James A. Donald jamesd at echeque.com
Wed Sep 2 20:07:00 EDT 2009


Steven Bellovin wrote:
> This returns us to the previously-unsolved UI problem: how -- with 
> today's users, and with something more or less like today's browsers 
> since that's what today's users know -- can a spoof-proof password 
> prompt be presented?

When the user clicks on a button generated by a particular special kind 
of html tag, perhaps
<loginbutton logintype="SRP" 
loginurl="/customers/loginpage.script>login</loginbutton>

A not quite rectangular login form which is not an html page rolls out 
of the url, with a motion like a blind or toilet paper unrolling, and 
partially covers the browser chrome, thus associating the form  with the 
browser and the url, rather than the web page.

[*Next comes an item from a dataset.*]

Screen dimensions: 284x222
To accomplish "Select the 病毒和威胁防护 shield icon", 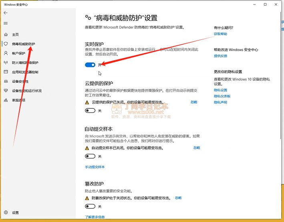I will (x=6, y=44).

The form will be decorated and prominently watermarked in manner that is 
customizable by the end user, and if the end user does not customize it, 
which he probably will not, a customization was randomly selected at 
install time.

A phisher could do a flash animation that looks almost like the form 
rolling out, but the flash animation will not roll out of the url, and 
will not partially cover the browser chrome, and is unlikely to match 
the customization.

If the url is http://exampledomain.com/somedirectory/somepage.html

Then the content of the login form is controlled by script at 
login://exampledomain.com//customers/loginpage.script

The login form will be associated with a public key.  If the user has 
logged in before using this browser, there will be an entry in his 
bookmarks list for the url *and* public key

If the login form is the browser's bookmark list, the title on the login 
form will be the petname, that is to say, the name under which it 
appears in the bookmark list.

If the login form is *not* in the browser's bookmark list, the title on 
the login form will be "No Previous Login at this site using this 
browser by this user", with script supplied title and or certificate 
supplied title somewhere else in smaller print.

The loginpage.script will tell the browser what fields and fieldnames to 
request from the user - typically username and password, but this needs 
to be scriptable - for example it could be credit card number, etc.  The 
script will tell the server what database table and what database fields 
to associate these user supplied fields with when the client responds.

Peter Gutmann has, he believes, a much simpler solution.